“I thought it were a story.”
“Was,” she corrected. She shook her head. “No. I rode. No one touched me, and I swung my sword and carved a path through men. Through flesh.” Her eyes shut. “It was gruesome, to say the least. The blood—I still carry that blood on me, some days.”
I looked at my hands, and they were bandaged, clean, and if anything, a little pink from scrubbing and pain. I’d washed off the blood of men’s lives.
“I wasn’t very good at it. It made it easy to never do it again. I was making a statement, trying to inspire our men. And I did—oh, I did. And I learned more about what sends men to war. What keeps them alive when they’re there.”
I knew she looked at me then, but I looked to the fire instead of her.
“They’re fighting for something. I’ve made a life of convincing them they’re fighting for me, but that’s rather beside the point. A fighting man will die without something to fight for.”
“And a woman?” I asked her.
She drew a slow breath. “Everyone needs something—someone—to fight for, Marian.”
I turned my eyes to her slow, and she met mine with a sad smile like she knew what I were about to say. “I’m not going to Ireland,” I told her soft.
She smoothed my hair back over my shoulder, nodding with a heavy sigh.
“There is no safety to be had,” I told her. “Death has walked this far with me as a shadow just behind me, and all I’ve ever had, chained in a dungeon or hiding in the forest, is my ability to fight. To never give up. To never let this awful world win. You told me to protect the things I love, Eleanor, and I will do that the only way I know how. In Nottingham, with Rob, with a knife in my hand. I will try to stay out of Prince John’s notice as long as I can manage, but he will find out I’m alive. And when he does, I will do everything I can to stop him.”

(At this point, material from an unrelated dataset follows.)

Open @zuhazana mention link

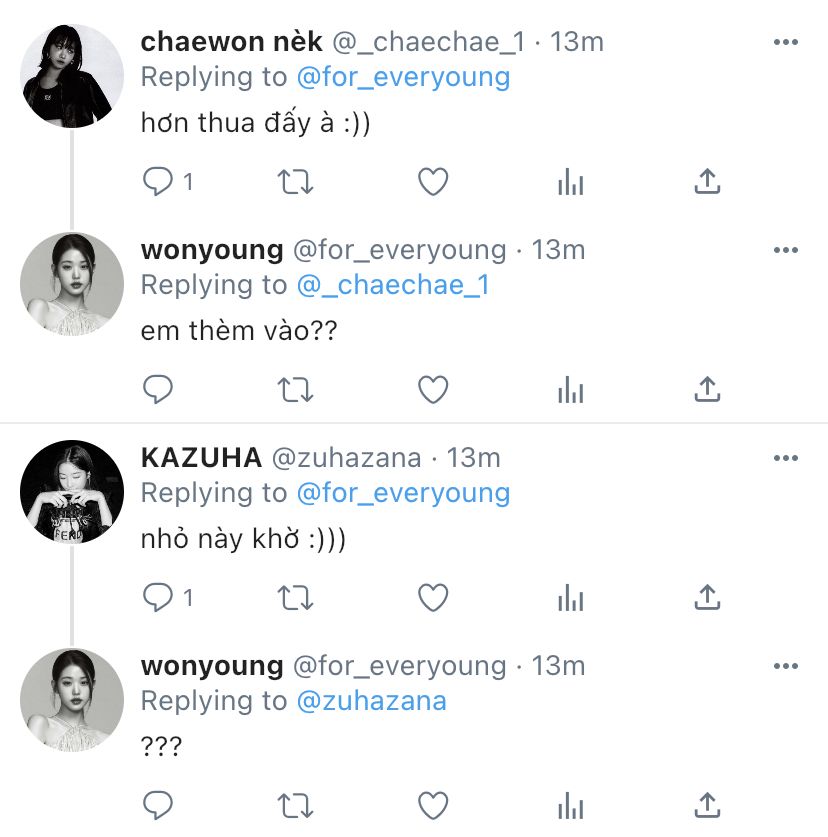372,701
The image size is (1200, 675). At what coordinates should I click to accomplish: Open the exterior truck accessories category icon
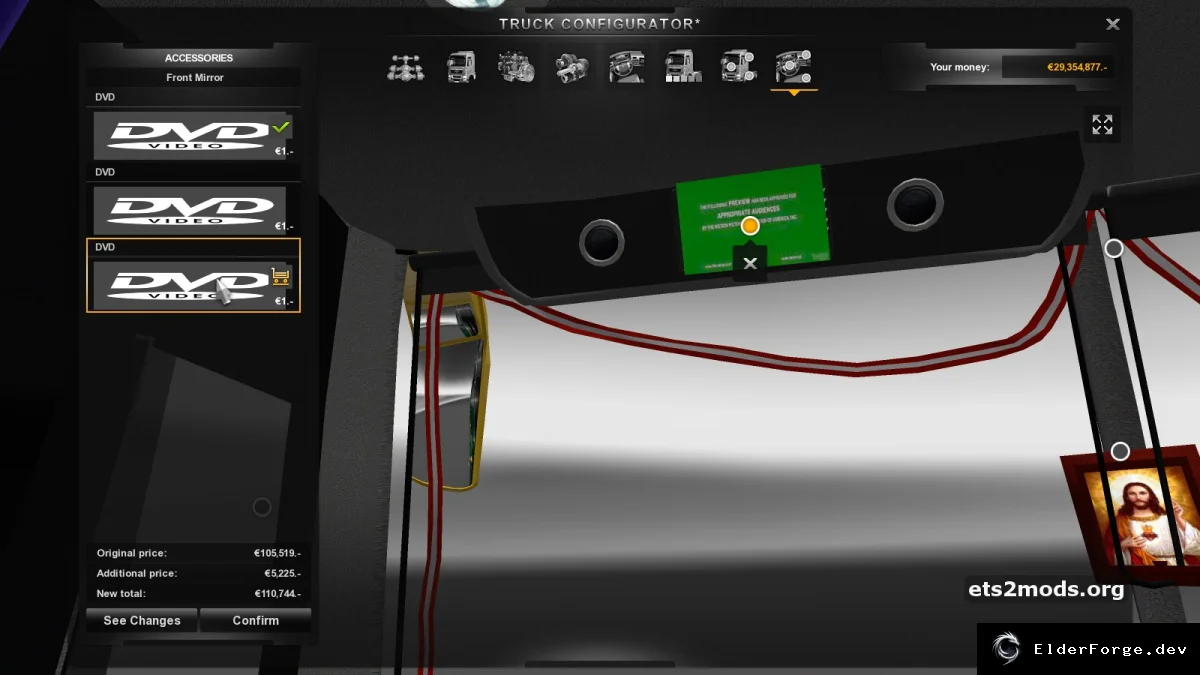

She nodded. “Then there are things you can do. You’re a noblewoman, now—not an earl in your own right, but you control an earldom. You’re one of the highest ladies in the land, and not so far below John himself. You must show the nobles that—and make them see that John’s retaliation can strike them as well.”
I frowned. “Eleanor, if I represent an earldom, I have dependents, don’t I? Vassals. People who are being asked to pay the tax. Who is collecting it from them? Was this land taken from someone else? Do they know?”
She glanced out the window. “It was taken from the Crown’s own coffers, my dear. It was one of the lands John oversaw.”
My eyes widened. “My father gave me Prince John’s toys to play with, and he didn’t think that would stir up trouble?”
“Nottingham,” she said, looking back at me. “He gave you Nottingham. You’re the Lady of Huntingdon now.”
A shiver ran over me. “Rob’s title,” I whispered.
She nodded.
My eyes shut and I shook my head. Rob had never betrayed that title; he had grown up as the heir to Huntingdon, and he’d returned from the Crusades to find his father dead and his title stolen from him, but he had ever acted as the earl. Protecting his people the way he were meant to. For me to have that title now—well, God had a very strange sense of humor. “You would have let me get to Ireland before I ever thought to read that paper.”
“Yes,” she said, unapologetically. “It complicates things.”
“Only if I leave,” I told her.
She gripped my hand. “This path—I cannot keep you safe, Marian.”
“I’ve never been safe,” I told her. “No sense in starting now.”
The next morning, I went walking about the grounds, at an utter loss with what to do with myself. I wanted to leave and ride hard for Nottingham, but I were injured and weak, and I didn’t want to leave until Eleanor were safe. So I meant to sleep and ended up walking, and I saw Margaret’s bright gown in the graveyard amidst all the gray stone and quiet.
I came up to her. She were sitting in front of a grave with a crumbling stone of a marker. “Friend of yours?” I asked.
She glanced up at me. She weren’t quite as young as I thought; maybe around my own age, just—sweeter. Newer, in some way. “Do you know who is buried here?” she asked.
It were fair clear I didn’t, since I just asked, so I sat beside her and waited for her to tell me.
“King Arthur and Guinevere,” she told me.
I frowned at the grave marker. “Shouldn’t it be more grand?”
She nodded. “Yes. It should. But they’ve been dead a very long time.”
“I wouldn’t have been buried with her,” I told her. “Guinevere was disloyal. With his best friend—the worst sort of disloyal. She buried him as sure as a knife, and took the whole of his kingdom down with her.”
She smiled. “Wouldn’t we be Guinevere in that story?”